When we first moved to our house, most of the landscaping, at our place and at the neighbour’s, was non-native. Gorse, photinia, oaks, birch, macrocarpa…plants of little interest to native wildlife. We’ve slowly been replacing much of the non-native vegetation with natives. When the property next door changed hands, the new owner replaced the gorse hedges with natives. Our plantings are all maturing, and I’ve got my fingers crossed we’ll soon attract some native residents.

Over the years, piwakawaka (fantails) have shown up occasionally, usually in autumn, and only for a week or so before moving on. But this year, one has arrived in summer. He’s been flitting around for over a week now, chattering and declaring ownership of the place. I’m crossing my fingers, hoping he’ll stay.

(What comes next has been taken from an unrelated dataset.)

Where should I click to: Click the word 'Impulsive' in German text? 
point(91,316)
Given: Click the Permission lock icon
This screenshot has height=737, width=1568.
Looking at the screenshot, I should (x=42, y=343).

Piwakawaka don’t stay still for photos, but he was talking to me through the kitchen window yesterday and, with the window as a bird blind, I was able to snap a couple of photos that weren’t just a blur of feathers. He’s a cute wee guy. I hope our welcome mat is acceptable to him.

Good Mum, Bad Mum

It rained all day today, as it did yesterday, and as it’s supposed to do tomorrow. The weather is fine by me–plenty of water for the garden, and I have lots of writing to do–but for the kids, three days of rain in the middle of the summer is hard to manage.

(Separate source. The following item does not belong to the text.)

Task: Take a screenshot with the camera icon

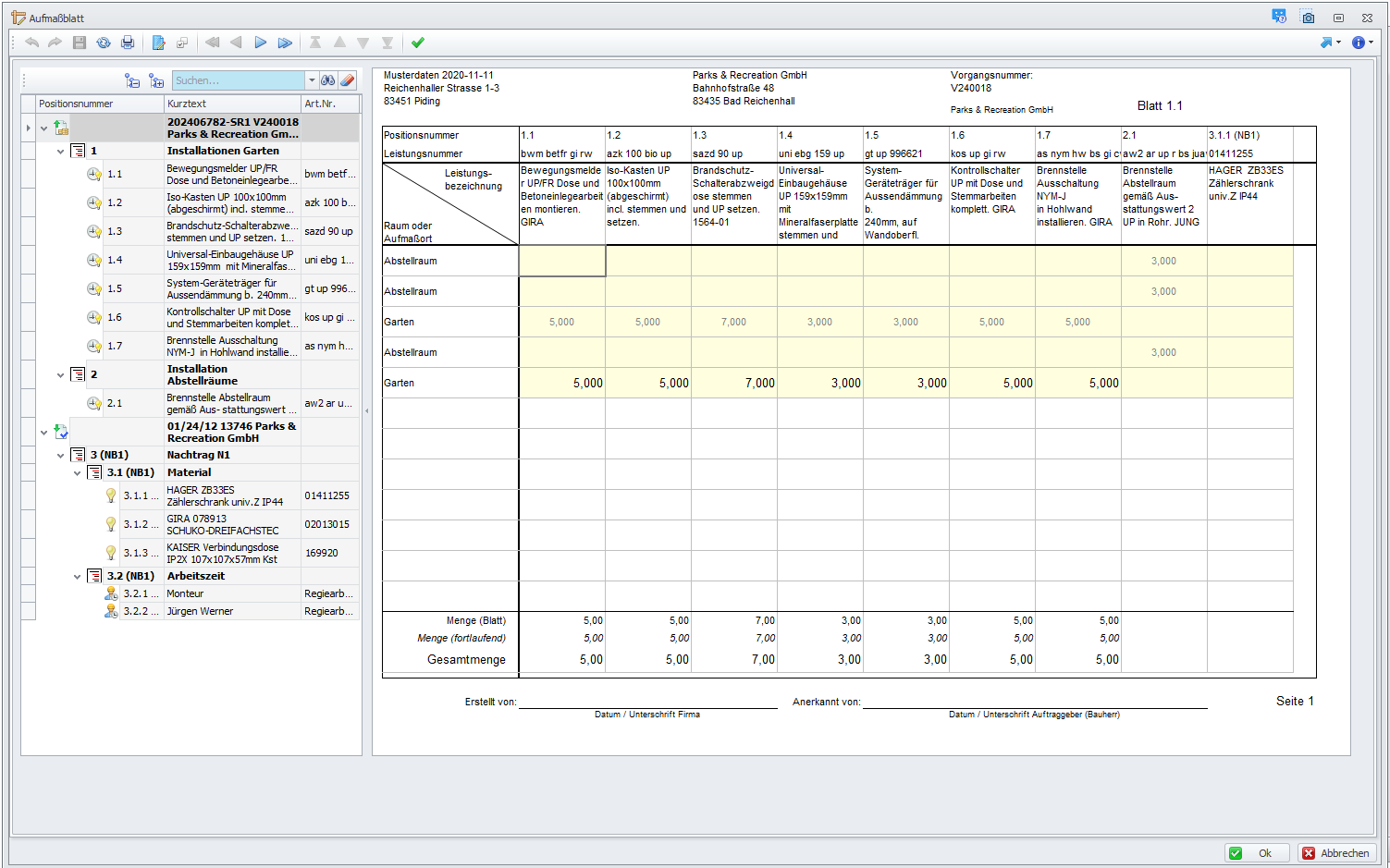Action: coord(1308,18)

What can a mum do under these circumstances, but bake, and enlist the kids’ help? So we made soft pretzels and zucchini cupcakes (see previous blog post). It doesn’t take all day, now the kids are teens, but it gave them something to do for a little while, and treats to eat afterwards.

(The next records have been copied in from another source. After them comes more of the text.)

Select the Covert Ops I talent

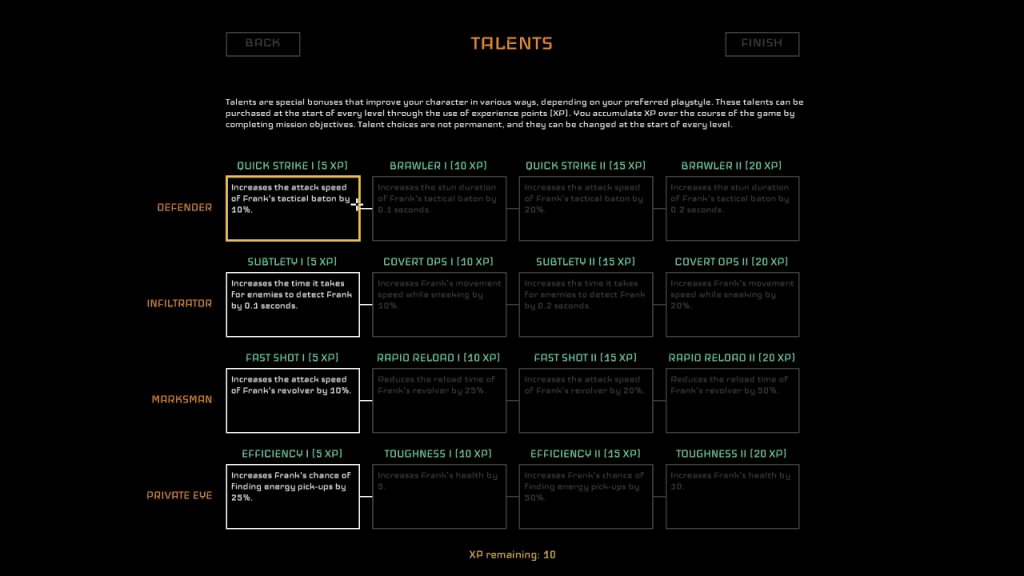(439, 305)
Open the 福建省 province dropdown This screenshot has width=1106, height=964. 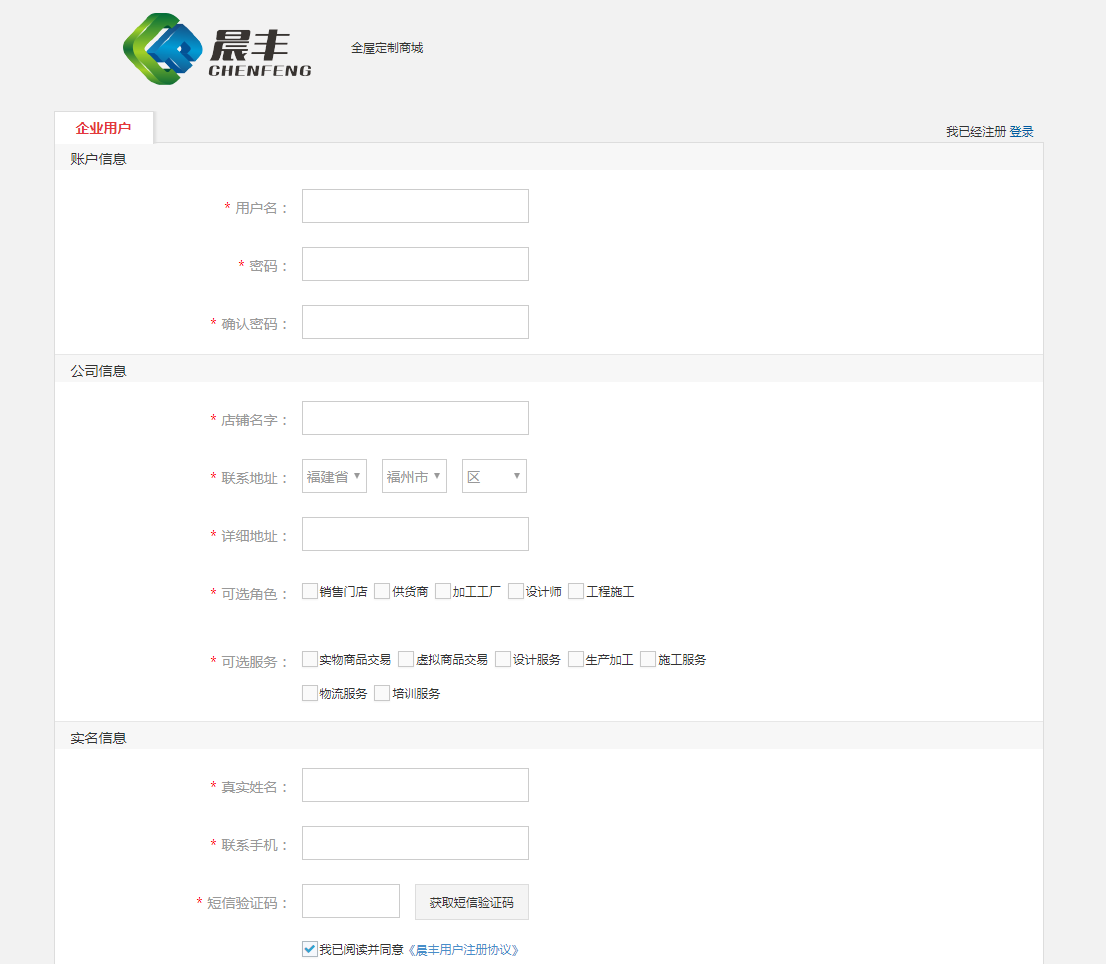point(333,475)
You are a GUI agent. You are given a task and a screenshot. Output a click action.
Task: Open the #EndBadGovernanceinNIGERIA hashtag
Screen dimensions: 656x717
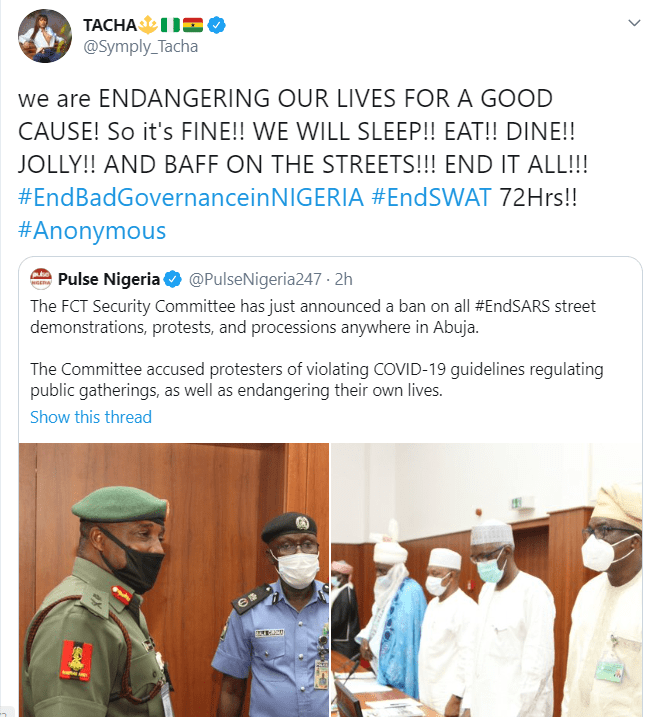[191, 196]
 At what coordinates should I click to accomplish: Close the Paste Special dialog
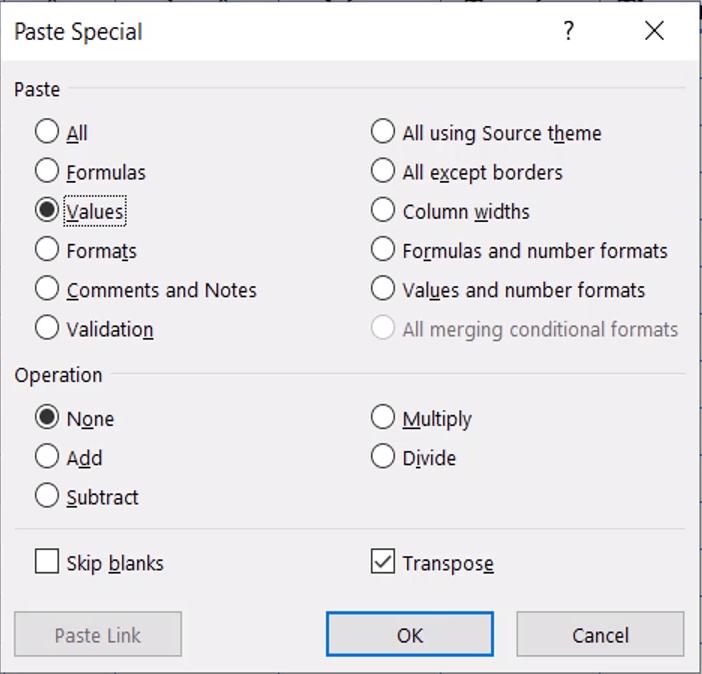coord(654,32)

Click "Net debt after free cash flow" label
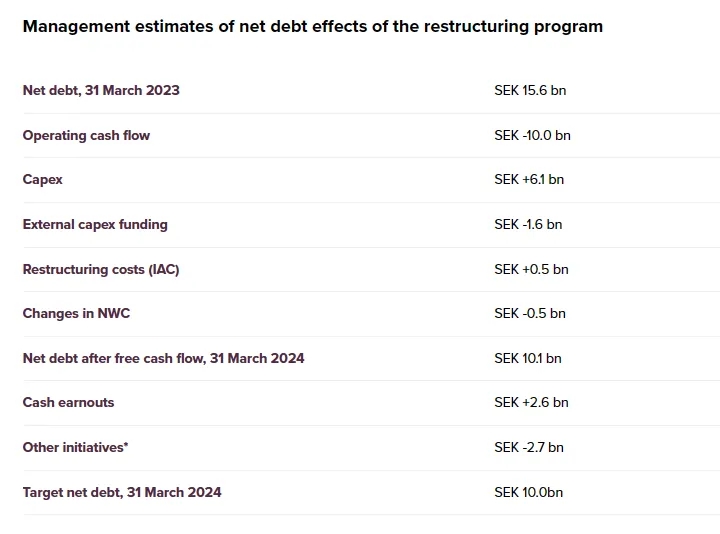coord(163,358)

I felt like such a good mum…

Then I thought about the fact I let my kids eat soft pretzels, pickles and brie for lunch, with a big frosted cupcake afterwards (not to mention licking the bowl and beaters).

Such a bad mum!

All those times we’ve fed our children healthy, balanced meals…you know what they’re going to remember? Yep. Pretzels and pickles for lunch.

I know this, because the meals I most vividly remember my mother making when I was a kid were the naughty ones–hot apple pie with milk (for dinner–the whole meal!) and raspberry shortcake (again, the entirety of the meal). Those meals were legendary, precisely because they weren’t healthy and balanced. They were naughty and we knew it.

Such a bad mum!

Such a good mum!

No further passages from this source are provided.